According to the New Testament, the Christian life should be a life of rejoicing. If your life is not a rejoicing life, your Christian life is not normal. To rejoice includes more than just being joyful. It is possible to be joyful without rejoicing. Joyfulness is something inward, but rejoicing means that our inward joy is expressed outwardly. I believe that Paul would say that in order to rejoice we must use our voice; that is, we need to sound out our joy, to give it voice. Thus, to voice out our joy is to rejoice. We should rejoice either by singing, praising, shouting, or calling on the Lord. Therefore, to rejoice is to voice out our inner joy, to sound it out. This rejoicing is an important characteristic of our Christian life. If our Christian life is normal, it will be a life of rejoicing.

BEING PERFECTED

In verse 11 Paul also appeals to the Corinthians to be perfected. Literally the Greek word rendered “perfected” means completed thoroughly, that is, repaired or adjusted, put in order again, mended, perfectly joined together, thus restored. In Greek it is the root of the word for perfecting in verse 9 and also the root for perfecting in Ephesians 4:12.

To be perfected is to be restored, mended, repaired, and adjusted. It is to be brought back to the right position and restored to the right track so that we may be built up together with others in the Body. The books of 1 and 2 Corinthians are books of perfecting. The unique goal of these two Epistles is to perfect the damaged, distracted, and divided saints at Corinth. The believers there had been damaged, and the situation among them was unhealthy. Therefore, these two books were written to perform the necessary task of perfecting the believers, of bringing them back to a healthy condition full of life, of edifying them, and of equipping them for the building up of the Body. All this is included in Paul’s charge, “Be perfected.”

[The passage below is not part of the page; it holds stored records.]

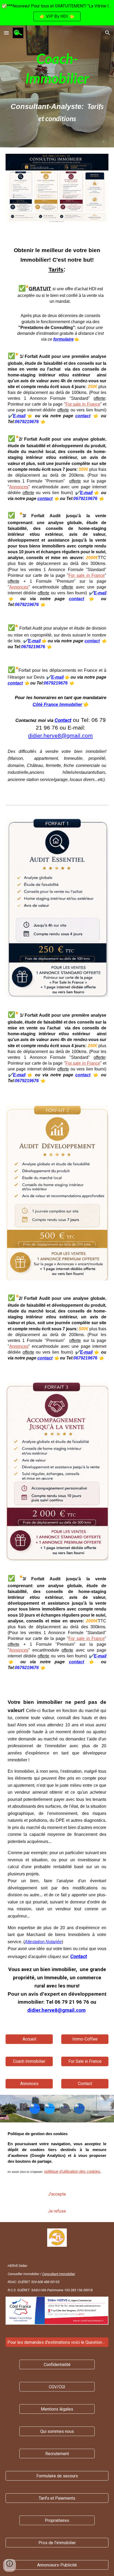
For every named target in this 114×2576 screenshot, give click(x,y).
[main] (57, 86)
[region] (57, 12)
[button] (6, 32)
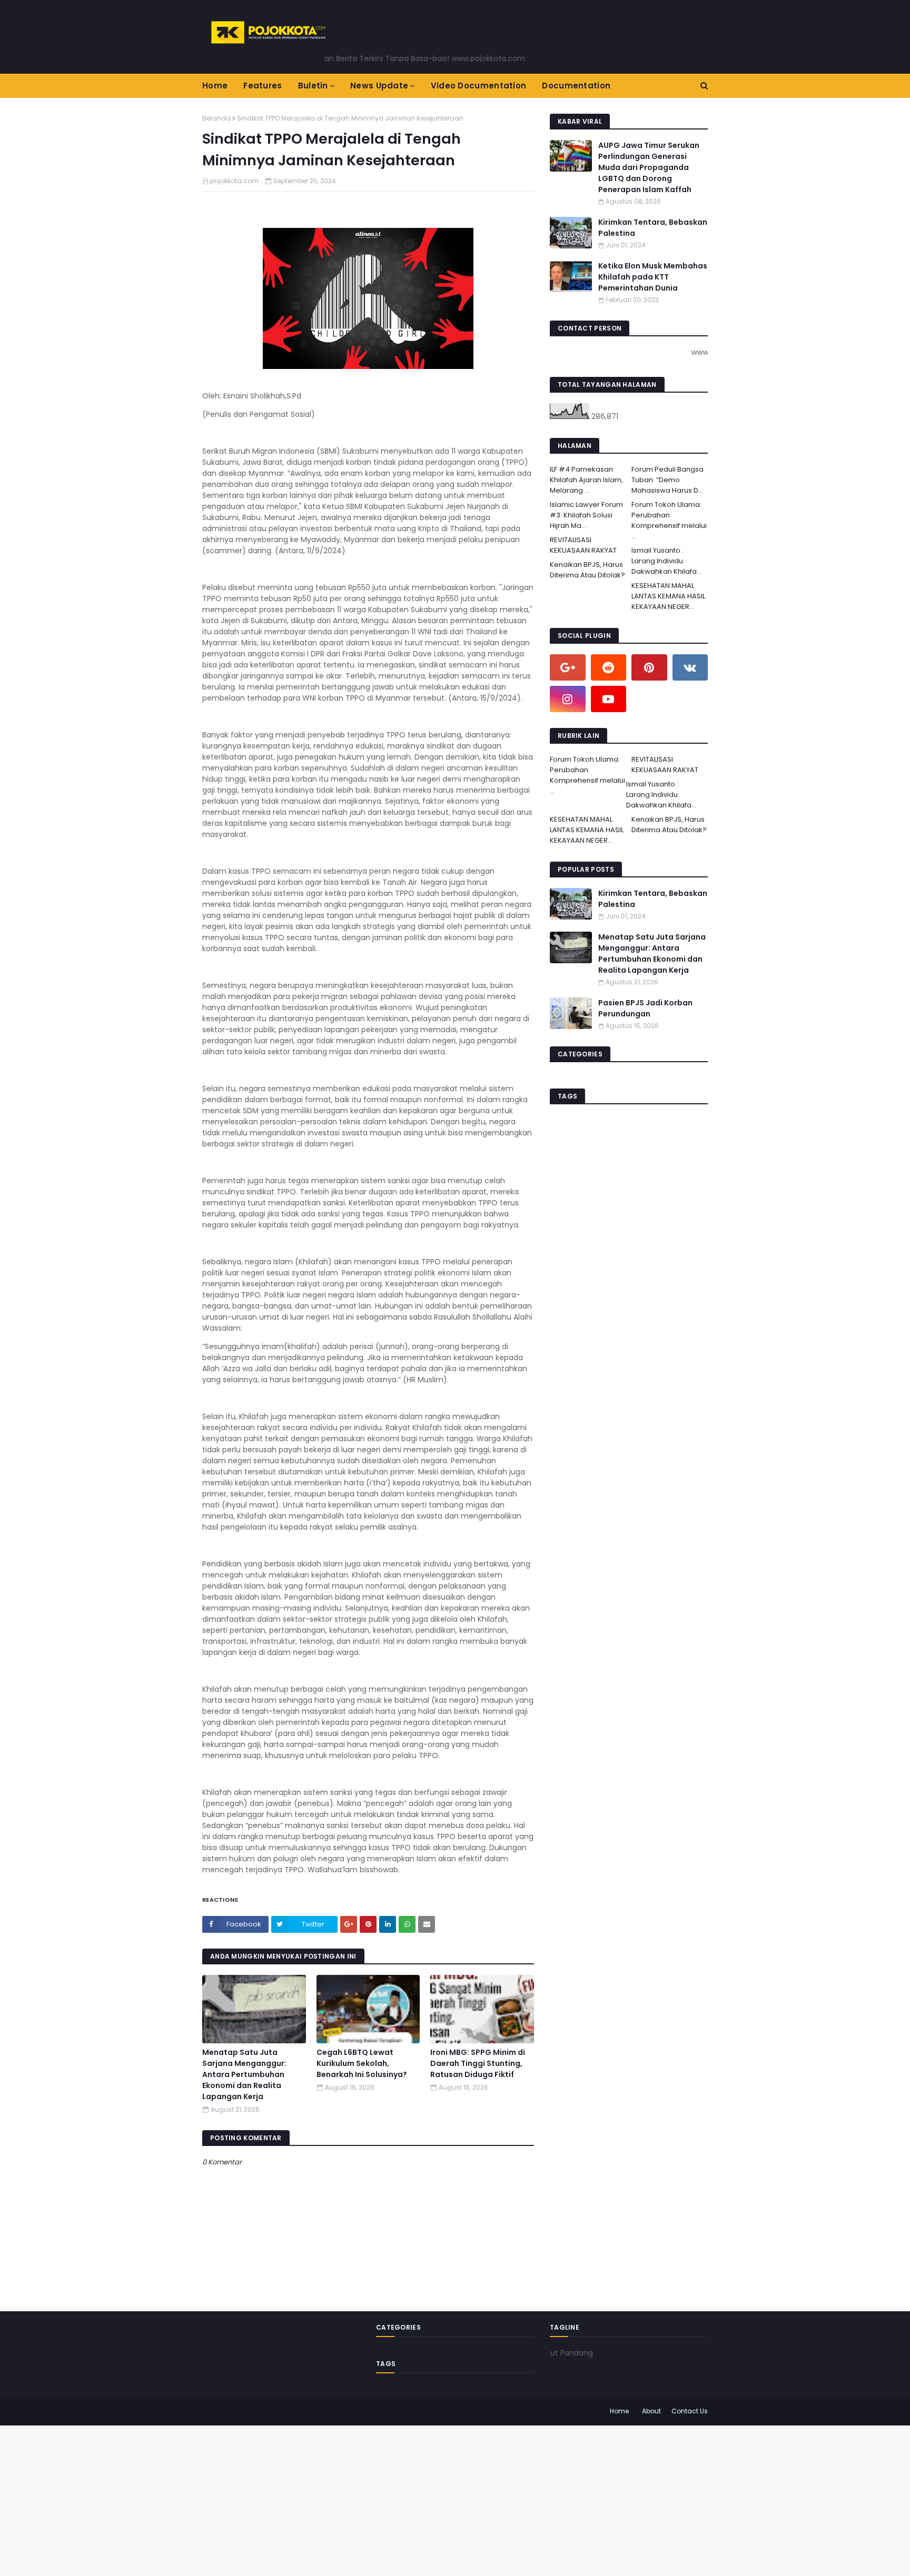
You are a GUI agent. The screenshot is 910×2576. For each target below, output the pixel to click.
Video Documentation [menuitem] (479, 85)
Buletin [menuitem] (313, 85)
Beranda (216, 118)
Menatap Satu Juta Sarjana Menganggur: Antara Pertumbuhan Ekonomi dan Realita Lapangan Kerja (244, 2074)
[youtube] (609, 699)
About (651, 2411)
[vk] (690, 667)
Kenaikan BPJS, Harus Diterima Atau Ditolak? (587, 570)
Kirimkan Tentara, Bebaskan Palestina (652, 227)
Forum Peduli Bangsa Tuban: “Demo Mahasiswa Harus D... (667, 479)
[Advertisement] (316, 2499)
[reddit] (609, 667)
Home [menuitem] (215, 85)
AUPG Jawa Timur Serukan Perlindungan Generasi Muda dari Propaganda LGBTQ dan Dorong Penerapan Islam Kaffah (648, 167)
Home (619, 2411)
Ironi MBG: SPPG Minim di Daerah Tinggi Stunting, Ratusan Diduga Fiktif (477, 2063)
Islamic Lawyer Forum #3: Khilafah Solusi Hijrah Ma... (586, 515)
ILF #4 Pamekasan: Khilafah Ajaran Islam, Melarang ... (586, 479)
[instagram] (568, 699)
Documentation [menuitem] (576, 85)
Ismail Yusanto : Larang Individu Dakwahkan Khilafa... (666, 560)
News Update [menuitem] (379, 85)
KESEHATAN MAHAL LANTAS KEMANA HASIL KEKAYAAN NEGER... (668, 596)
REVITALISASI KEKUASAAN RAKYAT (583, 545)
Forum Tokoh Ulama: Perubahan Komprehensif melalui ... (669, 520)
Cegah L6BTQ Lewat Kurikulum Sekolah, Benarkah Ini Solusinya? (361, 2063)
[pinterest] (649, 667)
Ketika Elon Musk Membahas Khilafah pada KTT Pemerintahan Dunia (652, 277)
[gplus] (568, 667)
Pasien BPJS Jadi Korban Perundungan (645, 1008)
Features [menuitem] (262, 85)
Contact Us (689, 2411)
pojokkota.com (234, 180)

We may regard the exhortation “be perfected” as active-passive in voice. Strictly speaking, this is passive. Nevertheless, it also contains an active element. This is the reason we speak of it as being active-passive. God is waiting to perfect us; however, we must take the initiative to be perfected. Moreover, the apostle was used to perfect the Corinthians. This means that a perfecting work was being done. But the Corinthians still had to be perfected. We may liken Paul to a physician and say that he was ready to dispense medicine into the believers, but it was still necessary for them to take the initiative to receive the medicine. The doctor was at hand and the medicine was ready, but the crucial question was this: Were the Corinthians willing to take the medicine and be healed? This was the reason Paul urged them to be perfected.